Supplied data:
──────

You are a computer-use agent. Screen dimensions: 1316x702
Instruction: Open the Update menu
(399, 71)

──────

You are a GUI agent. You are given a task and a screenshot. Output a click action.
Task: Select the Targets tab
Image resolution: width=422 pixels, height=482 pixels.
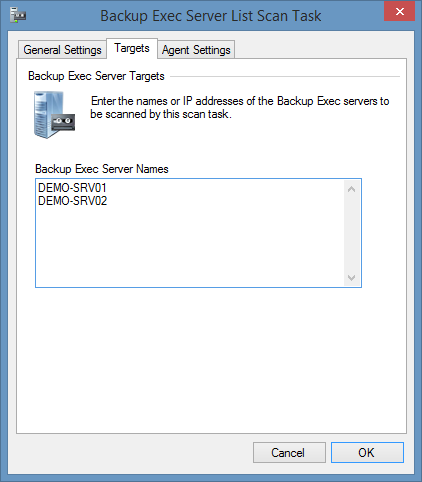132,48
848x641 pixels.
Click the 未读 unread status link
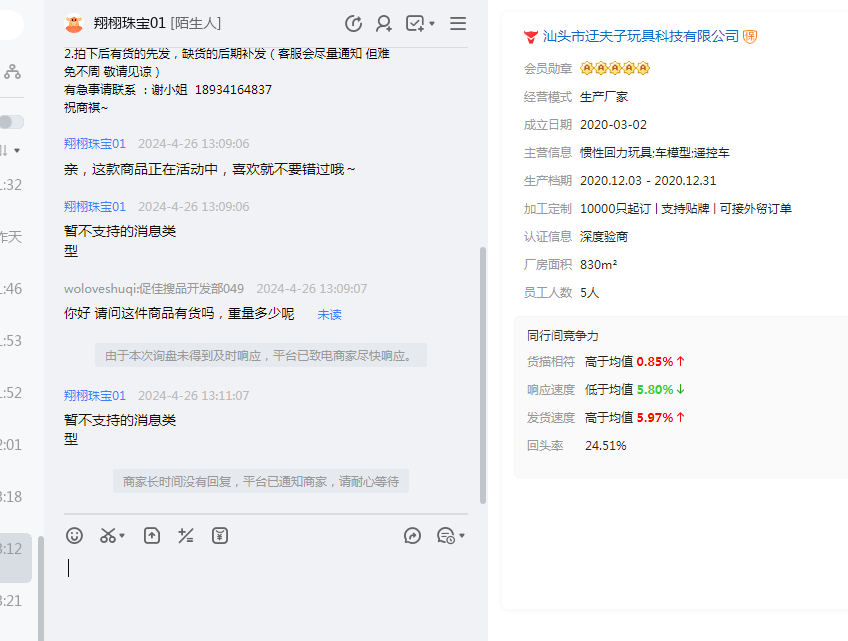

──────

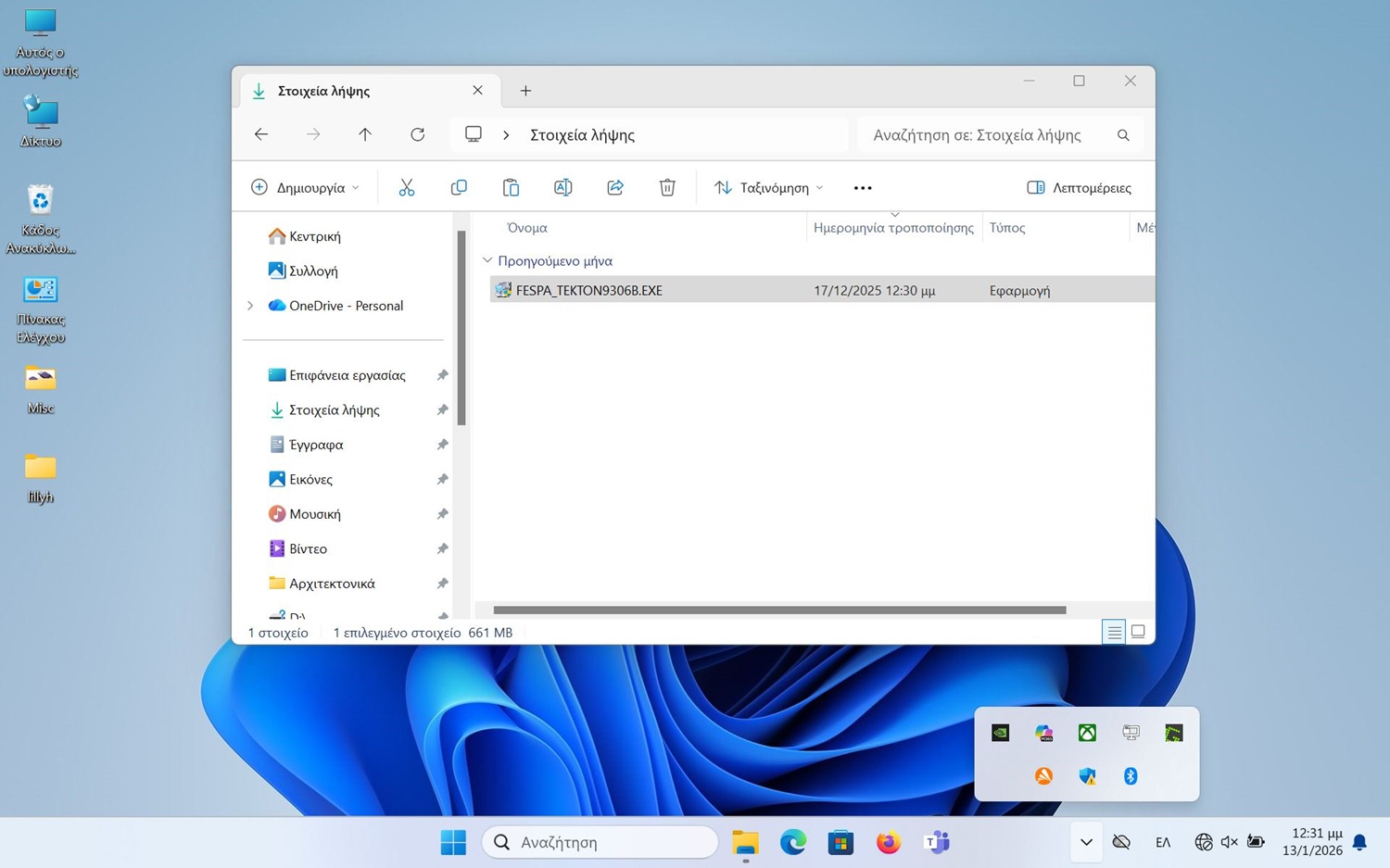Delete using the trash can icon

──────

Work request: Pick out all lines from the data above in which the word "agent" appears.

Answer to this problem:
You are a computer-use agent. Screen dimensions: 1316x702
You are a GUI agent. You are given a task and a screenshot. Output a click action.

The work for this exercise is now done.